PAGE EXCERPT:
== Segment start ==

Seriously. That woman had bloody well better run for President.
I just got back from hearing Hillary Clinton, former Secretary of State, former Senator from New York, former First Lady of Arkansas and then of the United States, and Yale Law School Class of 1973, give a talk on the occasion of her acceptance of the Law School's Award of Merit. It was awesome. There was a moment, a few minutes after the nominal starting time, when all of a sudden the audience just started applauding. I hadn't noticed anything that would occasion it, but it didn't take me long to figure out what was going on: her husband had just walked in the side door of Woolsey Hall. He kept a remarkably low profile, sitting in a front-row seat during the talk and then doing some hob-nobbing with the important types who were sitting on the front of the ground floor. Hillary entered a little while after Bill, to even louder applause if anything. Her speech was very good: I wouldn't call it great, mostly because it wasn't anything particularly novel. It was mostly reminiscence about her time at Yale and discussion of the importance of children's welfare, the former of which she delivered with great charisma and the latter of which is obviously a very compelling subject.
What I was really struck by was, as I said, how charismatic she was. That's not exactly in keeping with her reputation, both during the 1990s and during the 2008 Presidential campaign. Of course that reputation is doubtless very influenced by various forms of sexism, along with the fact that she kind of ran into a charisma buzz-saw in '08. But it did feel like there was a difference between her whole demeanor at this event and what I remember from the last campaign. And I have a theory, not surprisingly. I think she (quite in common with Al Gore) often suffers from a sense that she can't just be herself to be successful in politics, that she needs to dissemble about her true passions and motivations. With Al Gore that means toning down the wonky environmentalism, mostly. With Hillary it's about toning down the wonky feminism. And I mean that word broadly. She certainly is not a radical feminist, not by the standards of, say, the era when she attended the Yale Law School, but her overall agenda is undeniably the expanded feminist one. Women's rights, certainly, a movement she practically embodies at this point. But also stereotypically female "nurturing" issues, like health care and children's issues. And now, as for instance in the recent speech that Dean Robert Post quoted before her talk, gay rights, which like women's rights are just, she argues, human rights.
And her particular vantage point on these issues is, I think, an uncommonly community-focused one. She wrote, of course, a book called It Takes a Village, and I think she very deeply believes that attaining all these modern social liberal values and deconstructing the old oppressive power structures, which she is very much in favor of, shouldn't result in a thoroughly individualistic and isolating society. That idea, of a true community built not around the maintenance of power imbalances and the enforcement of certain behavioral norms but around simply caring about each others' well-being, is one that sits a little bit outside the ordinary terms of the social discourse. Liberals usually focus on the part where we tear down the oppressive power structures, following Marx in not really thinking too much about what the post-revolutionary world will look like. Hillary Clinton does think about precisely that, about what to do once those problematic social structures are defeated, and about what problems their defeat might actually create. That's a tremendously important complex of philosophical issues, and political issues as well.

== Segment end ==

THE PROBLEM: Carry on the post above about Hillary Clinton's talk at Yale Law School, writing on from its last sentence.

Saved data entries:
== Segment start ==

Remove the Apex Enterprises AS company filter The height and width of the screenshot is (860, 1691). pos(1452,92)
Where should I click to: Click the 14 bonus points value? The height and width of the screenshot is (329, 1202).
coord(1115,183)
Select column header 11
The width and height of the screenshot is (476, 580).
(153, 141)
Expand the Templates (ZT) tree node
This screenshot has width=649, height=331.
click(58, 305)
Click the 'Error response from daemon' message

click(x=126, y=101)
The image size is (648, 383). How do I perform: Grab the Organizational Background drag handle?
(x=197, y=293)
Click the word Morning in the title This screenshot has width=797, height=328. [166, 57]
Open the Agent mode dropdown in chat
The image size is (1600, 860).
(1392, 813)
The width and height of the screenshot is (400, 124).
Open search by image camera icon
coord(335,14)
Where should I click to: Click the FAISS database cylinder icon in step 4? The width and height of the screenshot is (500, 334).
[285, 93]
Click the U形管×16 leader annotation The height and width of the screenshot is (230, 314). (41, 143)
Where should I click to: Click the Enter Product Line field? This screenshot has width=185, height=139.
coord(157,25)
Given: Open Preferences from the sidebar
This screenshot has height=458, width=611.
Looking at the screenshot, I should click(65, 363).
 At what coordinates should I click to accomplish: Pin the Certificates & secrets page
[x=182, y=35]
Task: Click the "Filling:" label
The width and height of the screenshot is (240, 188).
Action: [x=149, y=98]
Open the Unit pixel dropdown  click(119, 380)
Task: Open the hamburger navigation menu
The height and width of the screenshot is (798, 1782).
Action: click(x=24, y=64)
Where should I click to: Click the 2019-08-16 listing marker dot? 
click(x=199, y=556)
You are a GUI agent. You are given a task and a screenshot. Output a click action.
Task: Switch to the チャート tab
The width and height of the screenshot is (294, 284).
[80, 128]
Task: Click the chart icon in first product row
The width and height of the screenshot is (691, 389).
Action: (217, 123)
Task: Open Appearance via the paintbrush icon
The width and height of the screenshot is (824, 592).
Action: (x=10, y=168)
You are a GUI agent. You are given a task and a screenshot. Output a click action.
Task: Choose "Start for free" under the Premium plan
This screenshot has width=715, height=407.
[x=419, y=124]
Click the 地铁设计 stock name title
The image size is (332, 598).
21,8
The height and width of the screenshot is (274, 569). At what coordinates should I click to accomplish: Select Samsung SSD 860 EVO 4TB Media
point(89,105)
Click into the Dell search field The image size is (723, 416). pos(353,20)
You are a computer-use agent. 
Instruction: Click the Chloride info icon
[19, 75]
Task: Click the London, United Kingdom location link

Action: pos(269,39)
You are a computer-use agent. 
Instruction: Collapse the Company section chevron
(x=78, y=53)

== Segment end ==

EXERCISE ANSWER:
And I think that when Hillary lets herself be, whole-heartedly and openly, the community-oriented feminist that she is, she's got a lot of energy, and it gets infectious. But too often, I think, she's had to shy away from that, out of fear that her perspective is just not a popular one. That too many unenlightened men whose votes she needs will find her "shrill," that too many people will find her "it takes a village" theme too feminine to take seriously from a politician. And there's certainly some truth to those fears; certainly there was twenty years ago. But I think those dangers have lessened a lot of late. Social liberalism is quite genuinely dominant right now, at least social liberalism on the terms of the past couple of generations. Gender equality, challenging gender norms, etc., all of that stuff is just plain winning. And I'd like to think that it's no longer the case that a woman talking about how we need to take care of each other won't be taken seriously.
So if Hillary Clinton runs for President in 2016, which I devoutly hope she will, here's my advice to her, other than sit back, relax, and waltz to the nomination. Well, actually, that's part of it. The advice is to be herself, to let her feminist flag fly, to talk about health care and child-raising, all the things that are her true political passions. And the part about how she's got a fifty-point lead in Democratic primary polls and substantial leads over all the Republicans serves to demonstrate that there are plenty of people in this country who like Hillary Clinton's self. Yes, there are still plenty who don't like her self. The Limbaugh types, and their less-vile-but-not-much-more-enlightened cousins. But there are fewer and fewer of those, and more and more people who just plain respect Hillary for having spent decades being a badass, hyper-competent barrier-shattering stateswoman who has long since deserved to be President. She doesn't need to change anything or hide anything about herself to become President. She just needs to take a page out of her husband's book, and be her own awesome self.